Simplificando, podemos afirmar que Max Weber denomina tipos ideales a tres clases de conceptos:

Una primera especie es la de los tipos ideales de individuos históricos, por ejemplo el capitalismo o la ciudad de Occidente. En este caso, el tipo ideal es la reconstrucción inteligible de una realidad histórica global y singular; global, porque se designa con el nombre de capitalismo al conjunto de un régimen económico, y singular porque según Weber el capitalismo, en el sentido en que él define este término, sólo se ha realizado plenamente en las sociedades occidentales modernas. El tipo ideal de un individuo histórico continúa siendo una reconstrucción parcial: el sociólogo elige en el conjunto histórico cierto número de rasgos para constituir un todo inteligible. La reconstrucción es una entre otras posibles, y no toda la realidad se incorpora a la imagen mental del sociólogo.

Una segunda especie es la de los tipos ideales que designan elementos abstractos de la realidad histórica, hallados en elevado número de circunstancias. Cuando se combinan, estos conceptos permiten caracterizar y comprender los conjuntos históricos reales. La oposición entre estas dos especies de tipos ideales se delineará claramente si se toma como ejemplo de la primera especie el capitalismo y como ejemplo de la segunda burocracia. Es el primer caso, se designa un conjunto histórico, real y singular. En el segundo, se define un aspecto de las instituciones políticas que no engloba a un régimen entero, y que reaparece muchas veces, en diferentes momentos históricos.

Estos tipos ideales de los elementos característicos de la sociedad se sitúan en diferentes niveles de abstracción. En un nivel inferior, aparecen conceptos como los de burocracia o feudalismo.

En un nivel más elevado de abstracción, figuran los tres tipos de dominio (racional, tradicional y carismático).

Se define cada uno de estos tres tipos por la motivación de la obediencia o por la naturaleza de la legitimidad a la que el jefe aspira.

El dominio racional se justifica mediante las leyes y los reglamentos; el dominio tradicional por la referencia al pasado y a la costumbre; el dominio carismático por la virtud excepcional, casi mágica, que posee el jefe y que le atribuyen los que lo siguen y se consagran a él.

Los tres tipos de dominio son ejemplos de conceptos a los que podríamos denominar "atómicos". Se los utiliza como elementos gracias a los cuales se reconstruyen y comprenden los regímenes políticos concretos. La mayoría de estos últimos combinan elementos que corresponden a estos tres tipos de dominio.

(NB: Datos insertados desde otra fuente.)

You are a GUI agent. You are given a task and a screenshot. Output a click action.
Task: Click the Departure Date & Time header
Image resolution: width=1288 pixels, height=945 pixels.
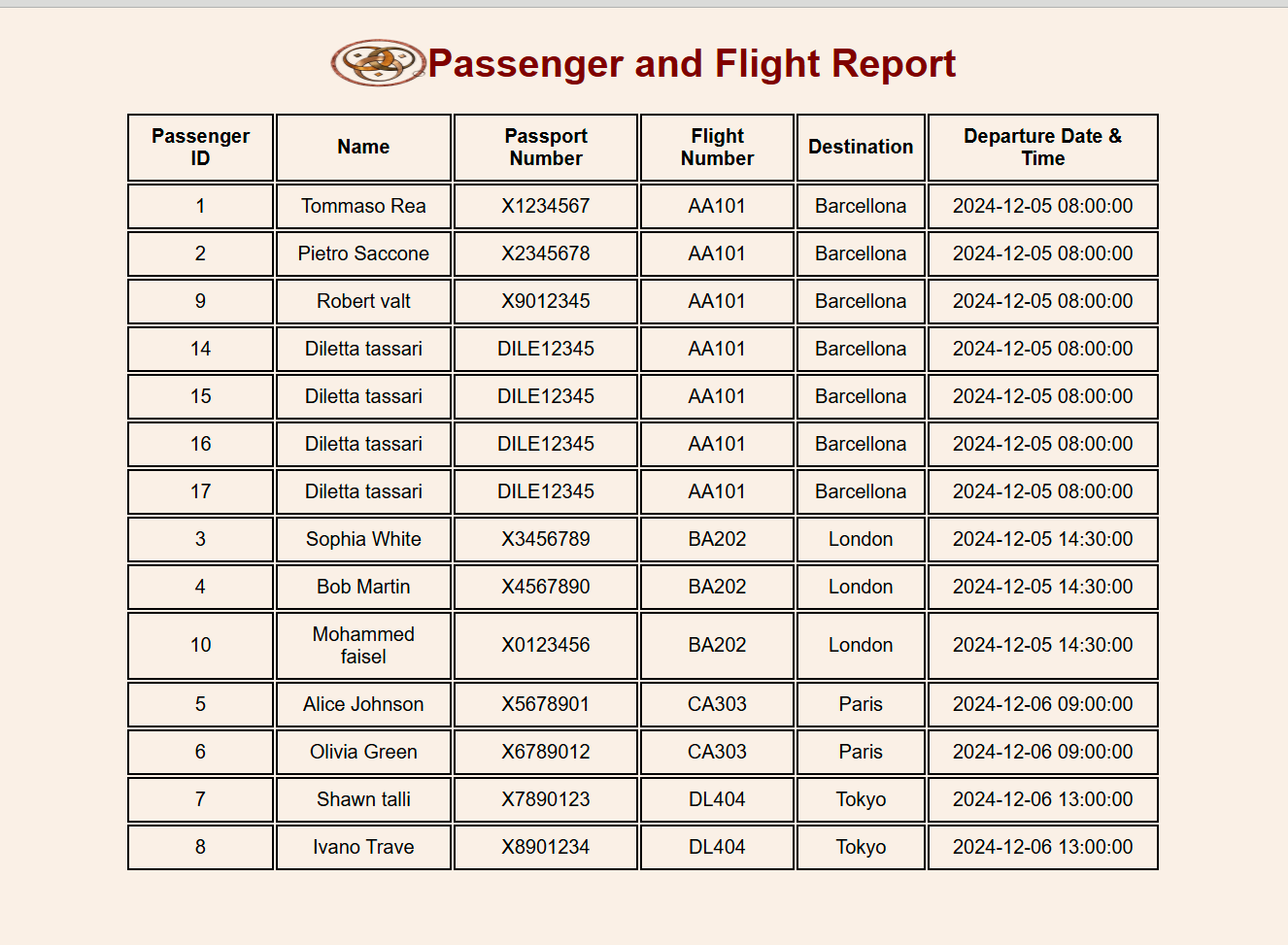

Repitamos una vez más que, precisamente porque la verdad es confusa, tenemos que abordarla con ideas claras; porque los tipos se mezclan en la realidad, es necesario definirlos rigurosamente; porque no existe un régimen que sea puramente carismático o tradicional, en nuestro espíritu es necesario separar rigurosamente estos dos tipos.

La reconstrucción de los tipos ideales es, no el fin de la investigación científica, sino un medio.

Utilizando conceptos rigurosamente definidos, medimos la distancia entre nuestros conceptos y la realidad, y combinando conceptos múltiples aprehendemos una realidad compleja. Finalmente, en un último nivel de abstracción, hallamos los tipos de acto: el acto racional con respecto a los fines, el acto racional con respecto a los valores, el acto tradicional, y el acto afectivo.

Finalmente, la tercera especie de tipos ideales está constituida por las reconstrucciones racionalizantes de formas de conducta de un carácter particular. De acuerdo con Max Weber, el conjunto de las proposiciones de la teoría económica no es más que la reconstrucción ideal típica del modo en que los sujetos se conducirían si fueran sujetos económicos puros. La teoría económica piensa rigurosamente la conducta económica conforme a su esencia y definida de manera precisa.